将curl查询转换为请求 [英] translate curl query to requests
问题描述
我正尝试在以下位置使用文档:
https:// pairbulkdata.uspto.gov/#/api-documentation
I was trying to get hand on using documentation at: https://pairbulkdata.uspto.gov/#/api-documentation
但是,当我尝试这些查询时,出现错误消息。
我正在尝试将curl查询转换为python请求。
However when I tried those query, I got error message. I am trying to translate curl query to python requests.

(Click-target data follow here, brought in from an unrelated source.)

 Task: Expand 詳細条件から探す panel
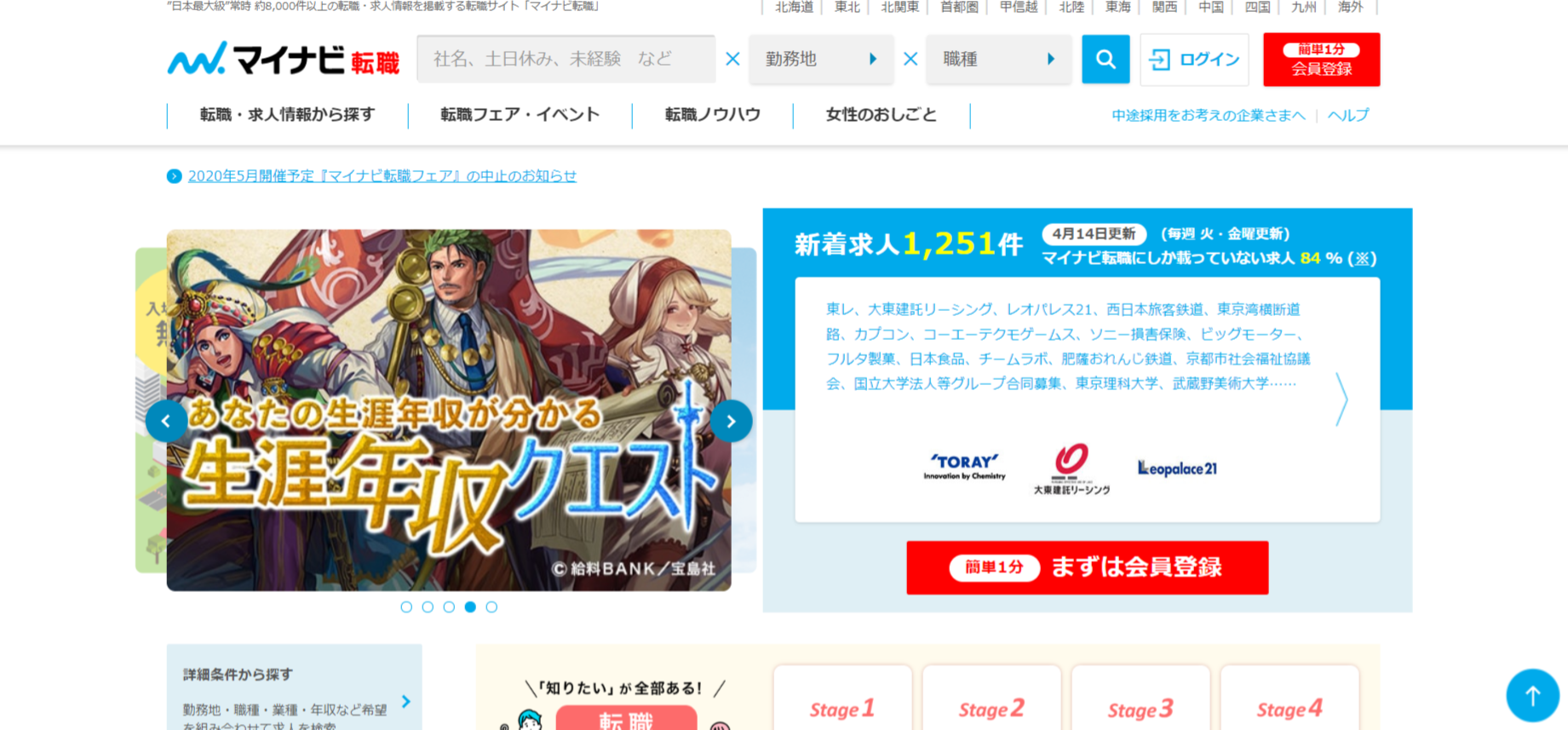(x=294, y=687)
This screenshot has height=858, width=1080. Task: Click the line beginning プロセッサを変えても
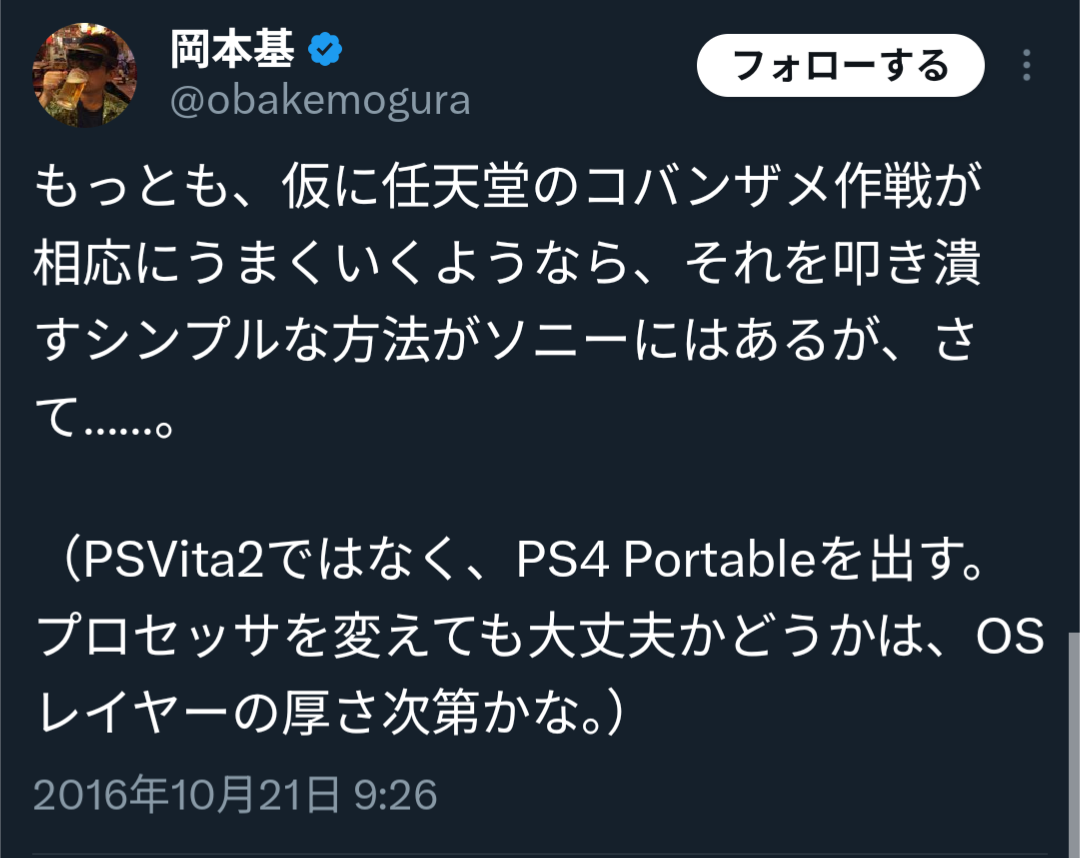(x=539, y=636)
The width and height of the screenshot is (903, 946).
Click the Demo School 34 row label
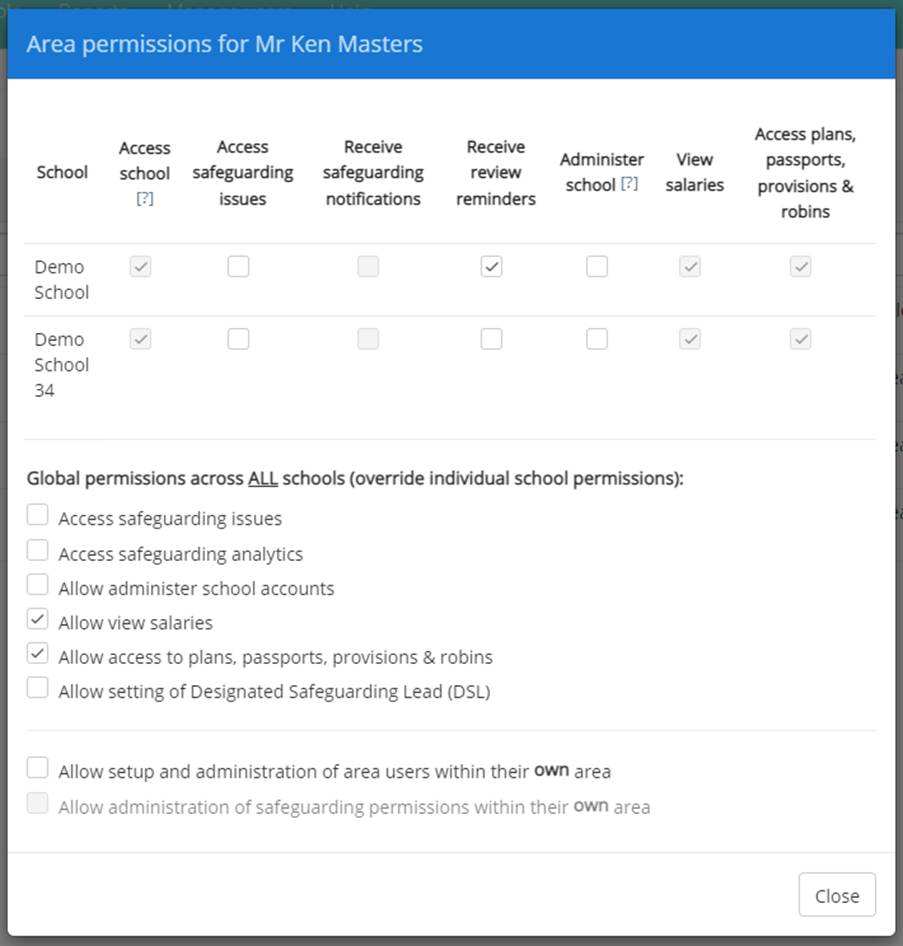pos(61,364)
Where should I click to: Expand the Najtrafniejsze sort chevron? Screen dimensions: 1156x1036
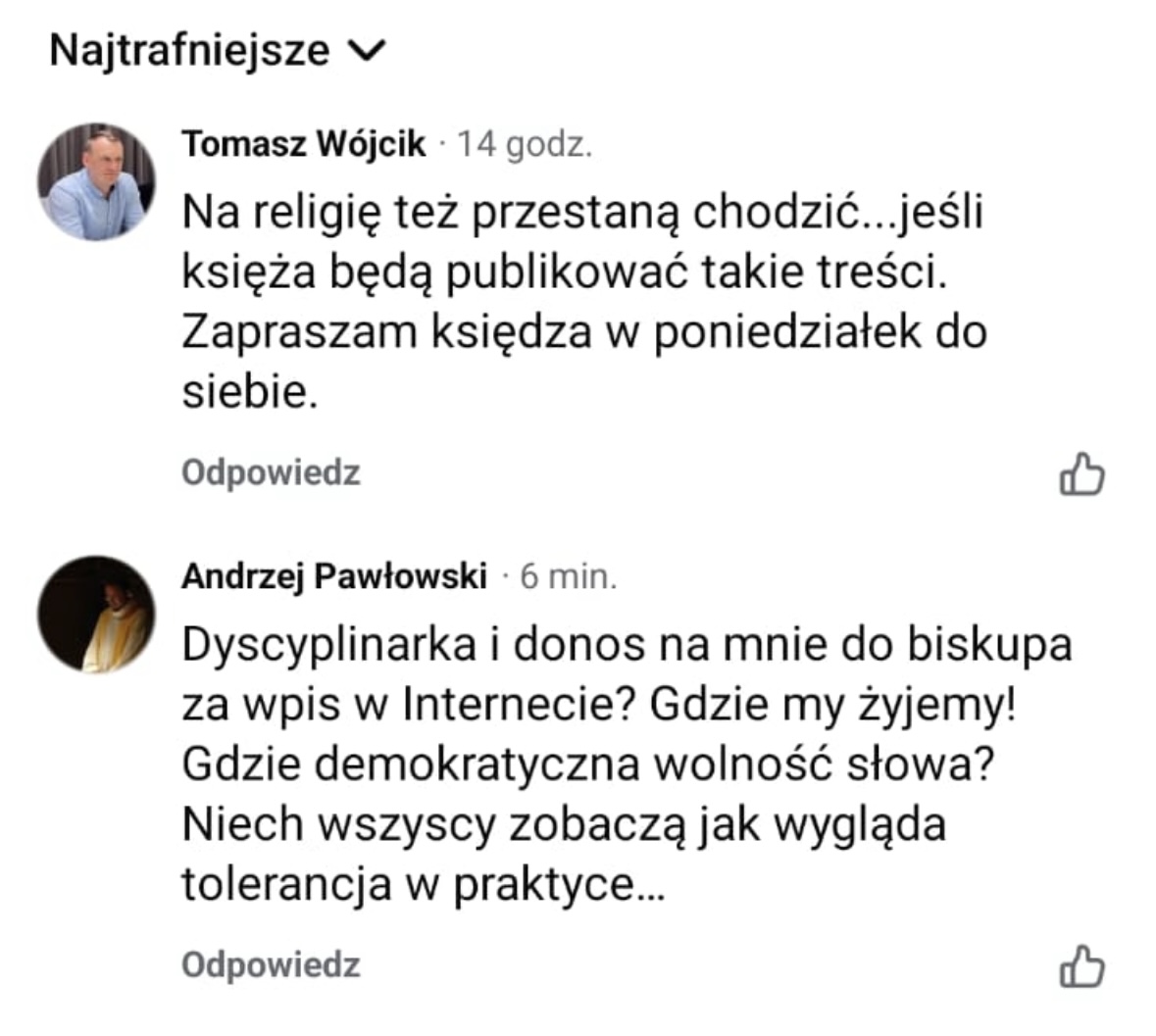[x=369, y=50]
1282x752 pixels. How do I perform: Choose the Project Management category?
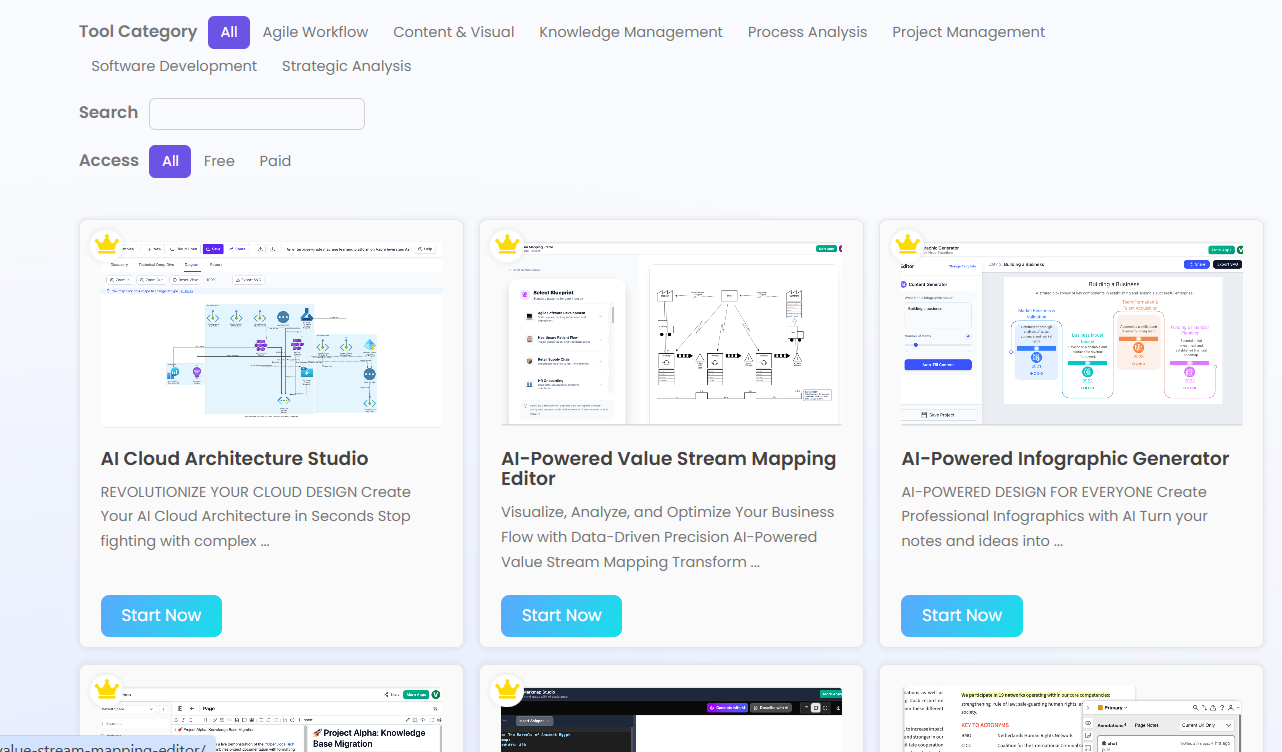(x=968, y=32)
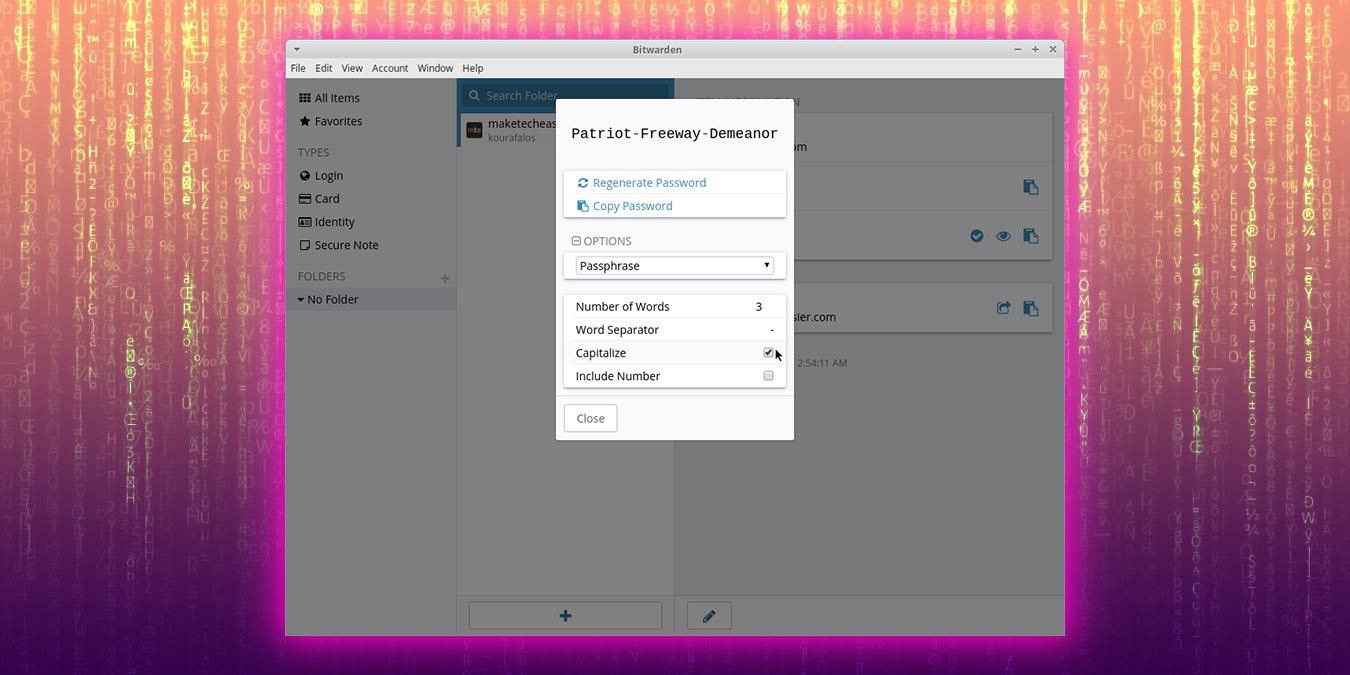
Task: Enable the Include Number checkbox
Action: 768,375

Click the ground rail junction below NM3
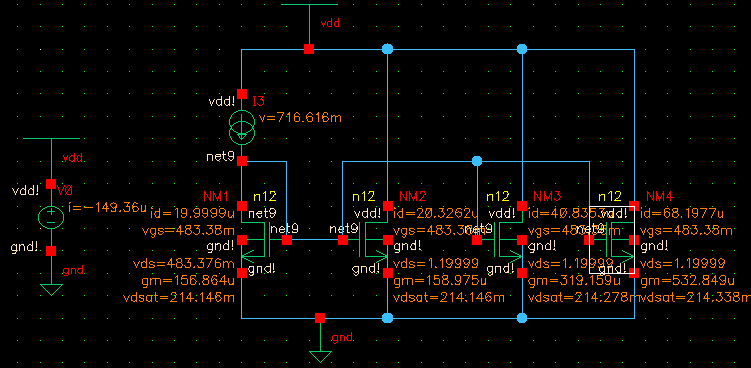point(522,318)
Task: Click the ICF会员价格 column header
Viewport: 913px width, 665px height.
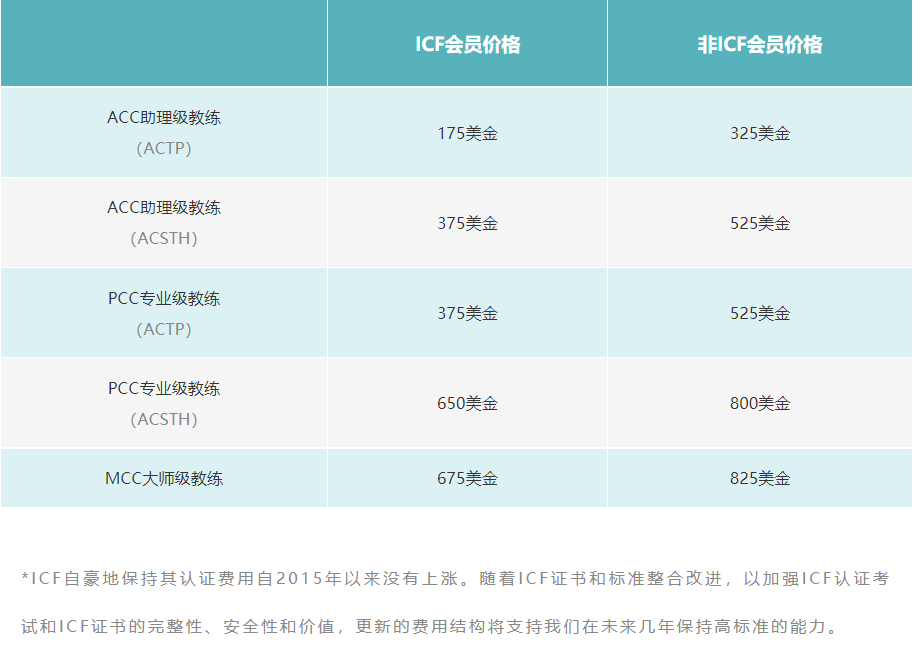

curl -i -X POST -H "Content-Type:application/json" -d '{"searchText":"medicine AND diabetes","qf": "patentTitle"}' http://pairbulkdata.uspto.gov/queries
这是我正在尝试的python代码:
Here is the python code that I am trying:
import requests
data = {"searchText":"medicine AND diabetes","qf": "patentTitle"}
url = "http://pairbulkdata.uspto.gov/queries"
header = {"Content-Type":"application/json"}
r = requests.post(url, data = data, headers=header)
但是我遇到了错误。
<!DOCTYPE HTML PUBLIC "-//W3C//DTD HTML 4.01 Transitional//EN" "http://www.w3.org/TR/html4/loose.dtd">\n<HTML><HEAD><META HTTP-EQUIV="Content-Type" CONTENT="text/html; charset=iso-8859-1">\n<TITLE>ERROR: The request could not be satisfied</TITLE>\n</HEAD><BODY>\n<H1>ERROR</H1>\n<H2>The request could not be satisfied.</H2>\n<HR noshade size="1px">\nBad request.\n<BR clear="all">\n<HR noshade size="1px">\n<PRE>\nGenerated by cloudfront (CloudFront)\nRequest ID: OIhwX7a3zVJq04M_qf0sjWhuke3fHb1-6wFJsN7UX_Rp2w_gzebTGA==\n</PRE>\n<ADDRESS>\n</ADDRESS>\n</BODY></HTML>
推荐答案
尝试使用可以将 curl
转换为请求
的转换器p>
http://curl.trillworks.com/
https://shibukawa.github .io / curl_as_dsl / index.html
编辑:
我检查了文档,并且有指向使用API获取数据的页面的链接
I checked documentation and there is link to page which uses API to get data
https://pairbulkdata.uspto.gov/#/search?q=medicine %20AND%20diabetes& sort = applId%20asc
似乎它在 / api / queries $ c $中使用了url c>,但文档显示
/查询
It seems it uses url with /api/queries
but documentations shows /queries
-
此代码为我提供了一些JSON数据-所以可能可行
This code gives me some data as JSON - so probably it works
curl 'https://pairbulkdata.uspto.gov/api/queries' -X POST -H 'Content-Type: application/json' -d '{"searchText":"medicine AND diabetes","qf": "patentTitle"}'
-
这也给出了一些结果。
import requests
url = "https://pairbulkdata.uspto.gov/api/queries"
headers = {"Content-Type":"application/json"}
data = {"searchText":"medicine AND diabetes","qf": "patentTitle"}
r = requests.post(url, json=data, headers=headers)
print(r.text)
我使用
-
https://
而不是http://
-
/ api / queries
而不是/ queries
-
json =
而不是data =
https://
instead ofhttp://
/api/queries
instead of/queries
json=
instead ofdata=
这篇关于将curl查询转换为请求的文章就介绍到这了,希望我们推荐的答案对大家有所帮助,也希望大家多多支持IT屋!